Elyazısı Yılları çok bağlamlı, çok oylumlu yapıtlarınıza en güncel örnek kuşkusuz... Çocuklara gülümseyiş de var, mitoloji de' Devlete, erke sesleniş de var, panzerlerin önüne dikiliş de...
Var evet... Bugün Gazze'de olanlarla örtüşen bir 'Sarı Çiçek' şiiri de var. Sanki bugün yazılmış gibi... Aynısı birkaç yıl önce de yaşanıyordu ben ona da kayıtsız kalamazdım. Gözümüz dünyaya açıkken onun bir ucundan şiire de girmesi lazım. O benim sorumluluğumdu, yani şair sorumluluğundan da öte insani sorumluluğumdu. Elimdeki tek aracım da, isyanımı şiire benzeterek yapabilmekti. Ama bu kadarcık bir şey yapabilirdim; onu da bu kitaba aldım tabii.
'Şair yürek'te duygusal anlamda bir panik yaşanıyor mu?
Çok yaşanıyor, bir şey yapamamanın, hiçbir şey yapamamanın paniği yaşanıyor.
Bu, şiirinizin tadını daha da dramatikleştirir mi?
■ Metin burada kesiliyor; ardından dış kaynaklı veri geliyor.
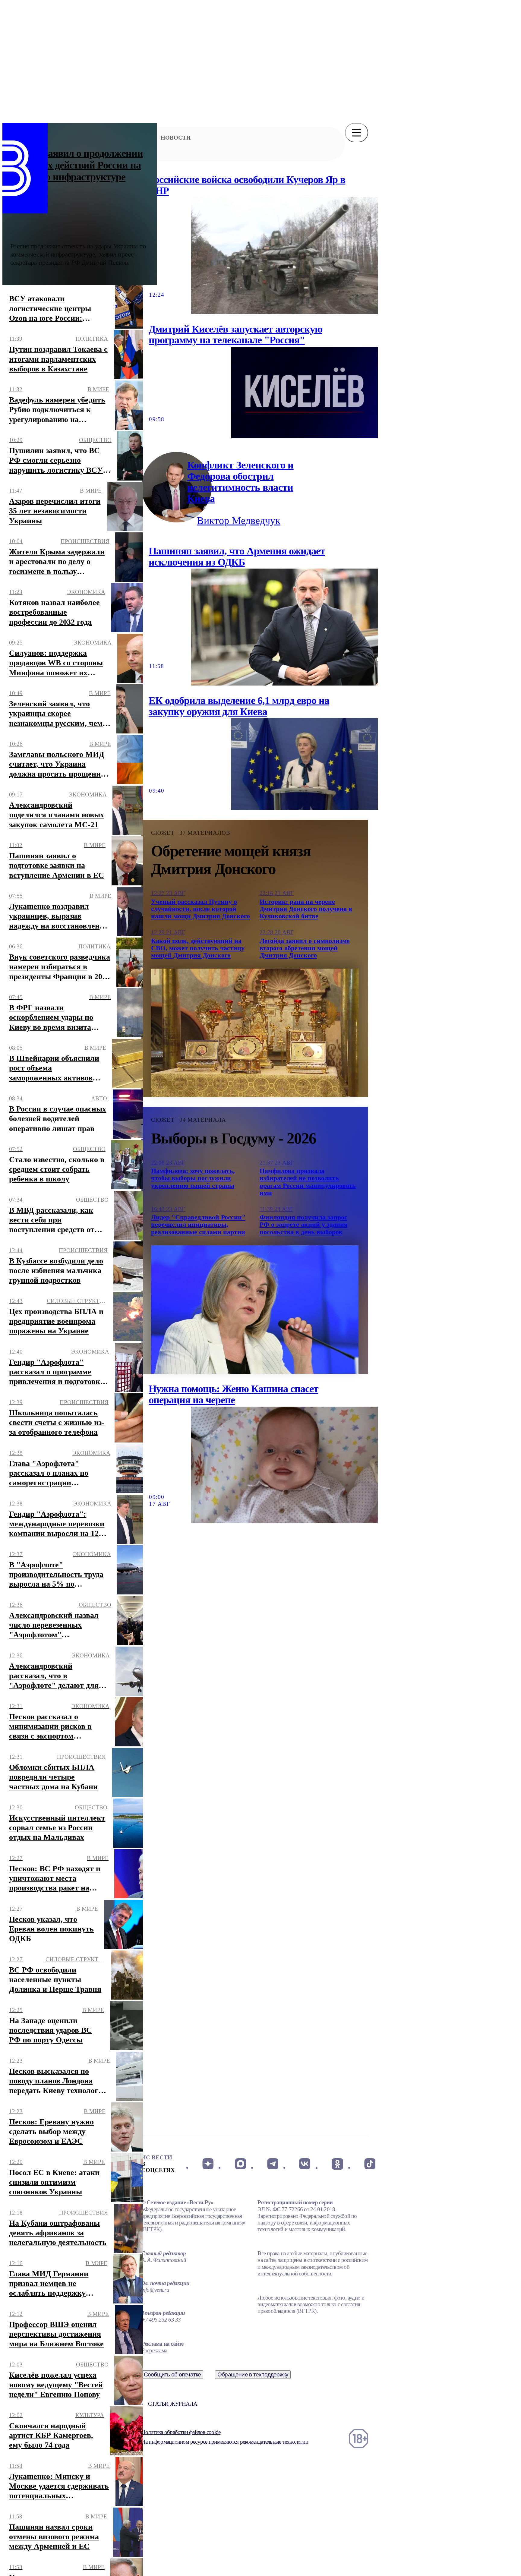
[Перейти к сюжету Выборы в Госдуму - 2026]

Onu hiç düşünmedim. Şiir işçiliği içinde, böyle güncel hatta çok acılı, trajik insani konuları koyarak öyle bir arttırıma gitmedim. O zaman çok daha uçlarda bir şiir yazabilirdim. Her konuda; sadece bir yönde değil, çok uçlarda yazmak mümkün. Ya da bir şeyi sırtlamak...
"Şiirimde yandaşlık yoktur"
Şiirinizde yandaşlık fikri yok, hiç kimseyi harcamak da yok
Tabii. Hasmane değil ama yandaşlık da yok. Ötekileşmek, ayrışmak bunlar bana biraz ters geliyor. Ölçülü ve anlayışa dayalı bir tepki vermek istiyorum. Hep ölçülü ve karşımdakini de anlamaya çalışmakla ilintili tepkilerim var' Bu yaklaşım her zaman bütün yazdıklarımda etkili oldu, düzyazılarımda da öyle. Kendimi hep şöyle bir denetlerim, yani duygusallığa ya da yandaşlığa kapılıp veryansın etmem. Elyazısı Yılları'nda da bu böyledir.
'Sevgi ile İsyan' adlı şiirinizden bir alıntı: '(...) Eğer sevgi ve isyansa/ içinde eriyen cevher,/ hiçbir şey karşılığında/ ve hiçbir pazarda/ satma çocuğum/ bu ateşi kolayca.' Peki isyan duygusu... Biçeminizde sıklaşır mı/sıklaşacak mı?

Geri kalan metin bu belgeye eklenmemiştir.